Mulberry Rejects Frasers Group’s Second Takeover Bid: Luxury Brand’s Future Hangs in Balance
In a surprising turn of events, British luxury brand Mulberry has once again rebuffed an acquisition attempt by Frasers Group, igniting discussions about the future of the iconic handbag maker. This latest development marks the second unsuccessful bid by Frasers to secure a majority stake in Mulberry, leaving industry observers speculating about the brand’s next moves.
The Initial Offer and Rejection
On September 30, Frasers Group made its first move with an offer of £83 million to take over Mulberry. The luxury brand’s board, while acknowledging Frasers as “a committed and important investor,” firmly rejected this initial proposal. Mulberry cited recent strategic moves, including the appointment of Andrea Baldo as CEO, as evidence of its commitment to executing a turnaround plan and delivering value to all shareholders.
Frasers’ Revised Bid and Concerns
Undeterred, Frasers Group returned with a revised offer on October 11. In this second attempt, the retail conglomerate expressed “significant reservations” about Mulberry’s financial stability.
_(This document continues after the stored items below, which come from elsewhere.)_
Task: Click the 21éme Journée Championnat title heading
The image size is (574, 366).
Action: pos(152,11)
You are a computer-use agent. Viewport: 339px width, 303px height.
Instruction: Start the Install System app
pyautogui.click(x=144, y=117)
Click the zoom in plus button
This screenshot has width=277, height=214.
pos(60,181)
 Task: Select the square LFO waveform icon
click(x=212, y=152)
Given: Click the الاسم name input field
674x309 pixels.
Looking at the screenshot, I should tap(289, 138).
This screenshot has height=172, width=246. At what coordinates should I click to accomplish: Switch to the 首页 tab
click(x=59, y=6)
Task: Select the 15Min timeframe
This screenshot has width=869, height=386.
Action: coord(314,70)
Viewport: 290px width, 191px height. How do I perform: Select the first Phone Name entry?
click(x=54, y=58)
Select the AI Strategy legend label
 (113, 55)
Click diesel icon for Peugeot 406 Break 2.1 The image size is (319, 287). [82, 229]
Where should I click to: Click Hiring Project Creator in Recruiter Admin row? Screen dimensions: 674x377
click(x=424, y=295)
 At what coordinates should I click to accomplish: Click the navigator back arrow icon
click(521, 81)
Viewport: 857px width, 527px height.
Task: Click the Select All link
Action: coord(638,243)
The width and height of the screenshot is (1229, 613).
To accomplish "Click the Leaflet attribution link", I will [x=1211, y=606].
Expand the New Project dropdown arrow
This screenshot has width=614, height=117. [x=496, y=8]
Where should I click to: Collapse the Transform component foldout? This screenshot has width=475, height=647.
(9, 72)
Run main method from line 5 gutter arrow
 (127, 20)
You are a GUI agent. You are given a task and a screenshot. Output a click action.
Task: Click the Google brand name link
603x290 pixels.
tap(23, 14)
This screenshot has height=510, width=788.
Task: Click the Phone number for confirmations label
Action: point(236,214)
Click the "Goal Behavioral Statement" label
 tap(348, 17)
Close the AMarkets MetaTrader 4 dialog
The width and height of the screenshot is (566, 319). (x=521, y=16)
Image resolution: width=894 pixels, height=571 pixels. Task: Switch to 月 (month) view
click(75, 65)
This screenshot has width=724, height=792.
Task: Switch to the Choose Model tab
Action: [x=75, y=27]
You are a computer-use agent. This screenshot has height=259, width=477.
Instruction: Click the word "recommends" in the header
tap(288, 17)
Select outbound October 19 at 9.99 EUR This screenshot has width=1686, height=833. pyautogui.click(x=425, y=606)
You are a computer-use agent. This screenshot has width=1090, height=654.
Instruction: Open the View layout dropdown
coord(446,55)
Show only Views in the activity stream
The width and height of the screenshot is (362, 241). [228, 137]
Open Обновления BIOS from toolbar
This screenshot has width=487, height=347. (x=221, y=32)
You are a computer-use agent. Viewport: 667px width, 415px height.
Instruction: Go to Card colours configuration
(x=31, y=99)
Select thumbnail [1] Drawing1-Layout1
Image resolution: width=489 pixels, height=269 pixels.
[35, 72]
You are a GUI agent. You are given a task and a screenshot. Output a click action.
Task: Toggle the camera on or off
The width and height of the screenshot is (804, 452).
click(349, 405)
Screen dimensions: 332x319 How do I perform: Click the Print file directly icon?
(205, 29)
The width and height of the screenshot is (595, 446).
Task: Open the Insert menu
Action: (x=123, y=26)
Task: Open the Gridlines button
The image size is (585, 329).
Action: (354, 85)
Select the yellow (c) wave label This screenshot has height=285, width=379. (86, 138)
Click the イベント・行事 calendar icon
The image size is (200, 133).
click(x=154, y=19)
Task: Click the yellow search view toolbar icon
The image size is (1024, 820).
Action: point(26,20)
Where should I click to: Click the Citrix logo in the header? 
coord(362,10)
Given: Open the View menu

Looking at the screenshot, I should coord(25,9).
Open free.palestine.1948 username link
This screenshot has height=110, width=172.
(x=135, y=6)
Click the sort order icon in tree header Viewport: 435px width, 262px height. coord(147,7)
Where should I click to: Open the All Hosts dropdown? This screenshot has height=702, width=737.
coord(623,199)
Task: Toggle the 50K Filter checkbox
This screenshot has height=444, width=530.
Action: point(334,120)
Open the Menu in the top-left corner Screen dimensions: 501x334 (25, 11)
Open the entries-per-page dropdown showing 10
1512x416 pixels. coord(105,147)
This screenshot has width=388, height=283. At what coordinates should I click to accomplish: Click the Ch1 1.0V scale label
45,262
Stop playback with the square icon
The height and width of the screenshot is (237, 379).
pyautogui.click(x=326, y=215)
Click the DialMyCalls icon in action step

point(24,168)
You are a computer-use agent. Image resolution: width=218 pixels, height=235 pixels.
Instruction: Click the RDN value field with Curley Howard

Frasers argued that the funds raised through Mulberry’s recent subscription offer might be insufficient to support the business in the near to medium term, potentially necessitating another capitalization event.
Furthermore, Frasers Group criticized what it perceived as a lack of a clear commercial plan or turnaround strategy at Mulberry. This assessment was based on limited engagement with Mulberry representatives following the initial proposal.
Mulberry’s Response and Future Considerations
In response to the renewed pressure from Frasers, Mulberry’s board announced on Monday that it is “working with advisers to consider the Company’s position.” The luxury brand promised further announcements “in due course,” leaving stakeholders eager for more details about its plans to navigate these challenging times.
The Clock is Ticking
According to London Stock Exchange rules, Frasers Group now faces a deadline of October 28 to either announce a firm intention to make an offer for Mulberry or declare that it does not intend to proceed with the acquisition. This ticking clock adds an element of urgency to the unfolding drama.
Mulberry’s Financial Struggles
The takeover bids come against a backdrop of financial challenges for Mulberry. In its full-year fiscal results released on September 27, the company reported a 4% decline in group revenue for the year ending March 30. More alarmingly, Mulberry recorded a pre-tax loss of £34 million, a stark contrast to the £13.2 million pre-tax profit in 2023. In response to these difficulties, Mulberry initiated a subscription for 10 million new ordinary shares, aiming to raise gross proceeds of £10 million.
Frasers Group’s Acquisition Challenges
While Frasers Group pursues Mulberry, it’s worth noting that the company has faced its own challenges in recent acquisitions. In March, Frasers was forced to place recently acquired retailer Matches into administration, barely three months after the purchase. This setback occurred despite Frasers’ initial optimism that the Matches deal would strengthen its luxury offerings.
The Road Ahead
As the luxury retail landscape continues to evolve, the ongoing saga between Mulberry and Frasers Group highlights the complexities and challenges facing the industry. With Mulberry’s rejection of the second bid, all eyes are now on both companies to see how they will navigate this high-stakes situation. Will Frasers return with an even more attractive offer, or will Mulberry chart its own course towards recovery? The coming weeks promise to bring further developments in this captivating corporate drama.